Ölüm ve Hüküm – Donna Leon

/
6 dakikalık okuma

Patlatın şampanyayı çünkü yeni bir Guido Brunetti gizemini okuma fırsatı, kutlama sebebidir.

İlk baskısı 1995’te yayımlanan Ölüm ve Hüküm, Donna Leon’un muhteşem Komiser Guido Brunetti serisinin dördüncü kitabı. Şimdiye kadar okuduğum Brunetti serisinden kesinlikle çok zevk aldım, çünkü Brunetti’yi gerçekten çok seviyorum. Atılgan ya da özellikle kahramanca tavırları yok. O sadece adalete inandığı için işini her gün sadakatle yapan, bir ailesi olan, sessiz, orta yaşlı bir adam.

#### [Alıştırma Görevleri]
**a)** Kayıtlarda "This screenshot has" ifadesini içeren satırdan kayıtların sonuna kadar uzanan satırları (iki uç da dahil) yeniden yazın. Bunu yaparken "text field" yerine "input field" koyun ve başka hiçbir şeyi değiştirmeyin.
**b)** Ölüm ve Hüküm incelemesini bittiği noktadan itibaren sürdürün.
Ölüm ve Hüküm incelemesi ile kayıtlar birbirinden farklı kaynaklardan alınmıştır.

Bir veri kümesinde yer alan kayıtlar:
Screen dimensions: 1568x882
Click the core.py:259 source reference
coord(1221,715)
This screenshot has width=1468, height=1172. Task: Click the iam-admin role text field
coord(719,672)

#### [Yanıtlar]
**a)**
This screenshot has width=1468, height=1172. Task: Click the iam-admin role input field
coord(719,672)

**b)**
Komiser Guido Brunetti’nin, sevgili şehri Venedik’te kanun ve düzeni sağlamaya çalışırken karşı karşıya kaldığı siyasi yozlaşma ve kamusal ahlaksızlık son derece cesaret kırıcı ve moral bozucu. İnsanların arzularını tatmin etmek ya da kendilerini zenginleştirmek için hevesle battıkları derinlikler, tek kelimeyle dehşet verici. Bugün zengin ve güçlülerin, suyu, havayı ve toprağı kirletebildikleri ve savunmasız insanları istedikleri şekilde kullanabildikleri ahlaki yozlaşma… Sonuç olarak Guido ve ailesinden her zamanki gibi etkilenmeme rağmen serinin bu dördüncü kitabını okumakta biraz zorlandım.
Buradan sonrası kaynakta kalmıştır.